Lorong gelap di Bali, bekas 'Kampung Rusia', kini menyimpan ironi pelanggaran hukum dan komunitas yang terabaikan.
Bali, pulau seribu pura, selalu memancarkan pesona yang tak lekang oleh waktu. Keindahan alamnya, kekayaan budayanya, dan keramahan penduduknya menjadikan Bali destinasi impian wisatawan dari penjuru dunia.
Dalam beberapa tahun terakhir, muncul sebuah narasi unik, sebuah tempat di Ubud yang dikenal sebagai “Kampung Rusia”.
Kabarnya, kawasan bernama Ubud Parq ini tumbuh menjadi enklave bagi komunitas Rusia, lengkap dengan segala atributnya. Restoran yang menyajikan hidangan Rusia, percakapan sehari-hari dalam bahasa Rusia, bahkan nuansa arsitektur yang sedikit berbeda dari gaya Bali pada umumnya.

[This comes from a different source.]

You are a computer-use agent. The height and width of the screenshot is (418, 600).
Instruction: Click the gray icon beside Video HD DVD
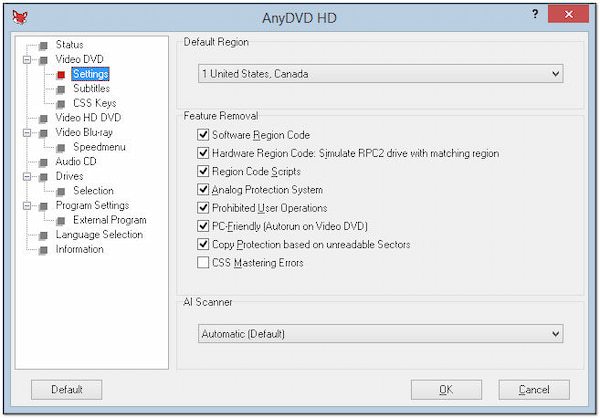pos(43,119)
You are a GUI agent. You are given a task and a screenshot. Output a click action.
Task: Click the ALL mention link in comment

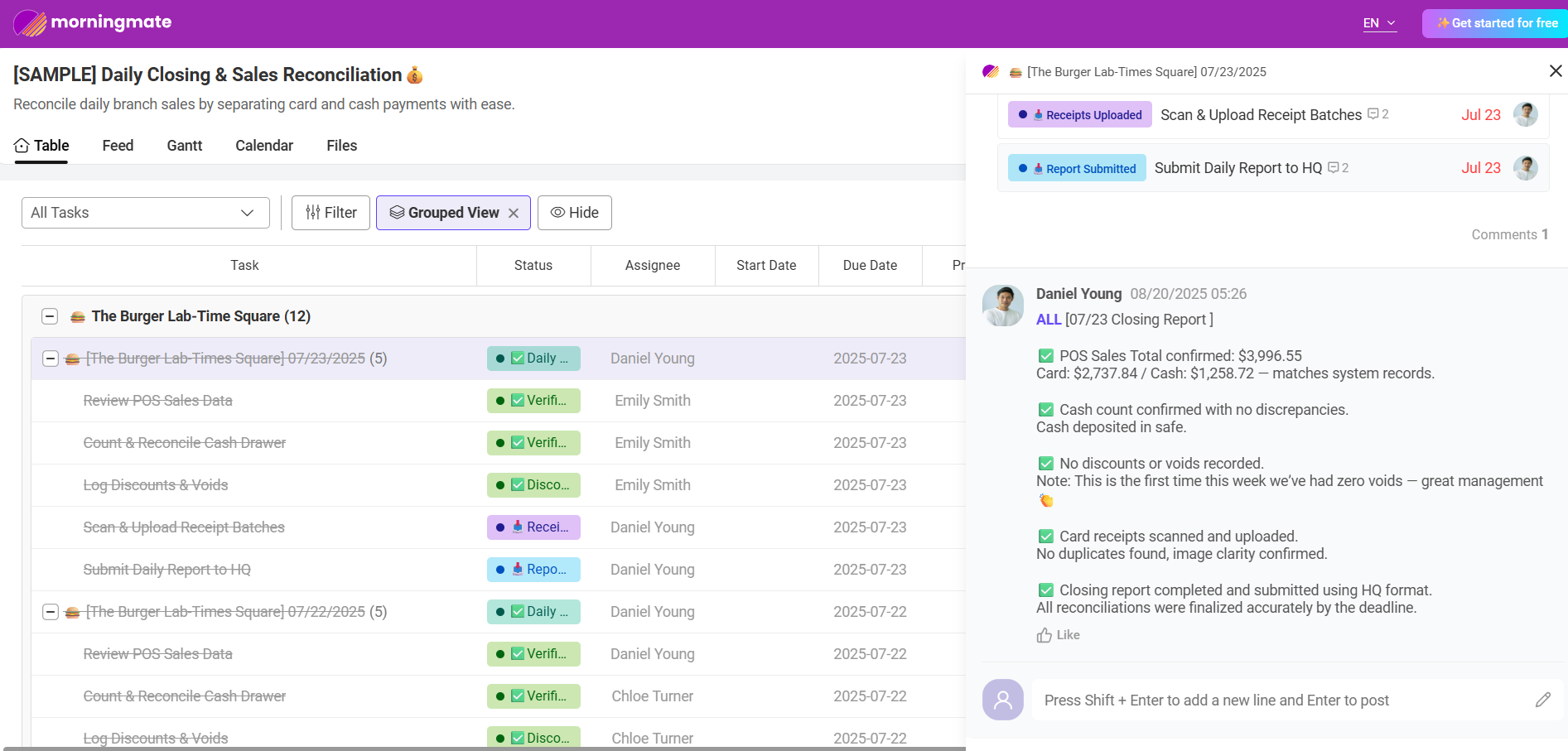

Ubud Parq, menurut Tempo, bahkan memiliki slogan ambisius sebagai “kota masa depan”.
Dari Gemerlap Kota Masa Depan ke Lorong Kegelapan
Namun, impian kota masa depan ini harus terhenti secara dramatis. Pemerintah Kabupaten Gianyar mengambil tindakan tegas dengan menutup permanen Ubud Parq.
Bukan sekadar penertiban biasa, penutupan ini memiliki implikasi hukum yang serius. Seperti yang diberitakan Bali Expat dan The Jakarta Post, direktur Ubud Parq, seorang warga negara Jerman, ditetapkan sebagai tersangka oleh pihak kepolisian atas dugaan pelanggaran alih fungsi lahan.
Sekarang, coba kita bayangkan perubahan yang terjadi. Jika dulu kita membayangkan Ubud Parq sebagai kawasan yang hidup dan modern, kini yang tersisa adalah lorong masuk yang justru menyambut kita dengan kegelapan.
Lorong gelap ini bukan hanya sekadar kondisi fisik minim penerangan, tetapi juga simbol dari redupnya harapan dan suramnya masa depan kawasan tersebut.
Kontras ini sangat mencolok. Dari gemerlap kota masa depan” yang dijanjikan, kini terperosok dalam lorong kegelapan penutupan dan jeratan hukum.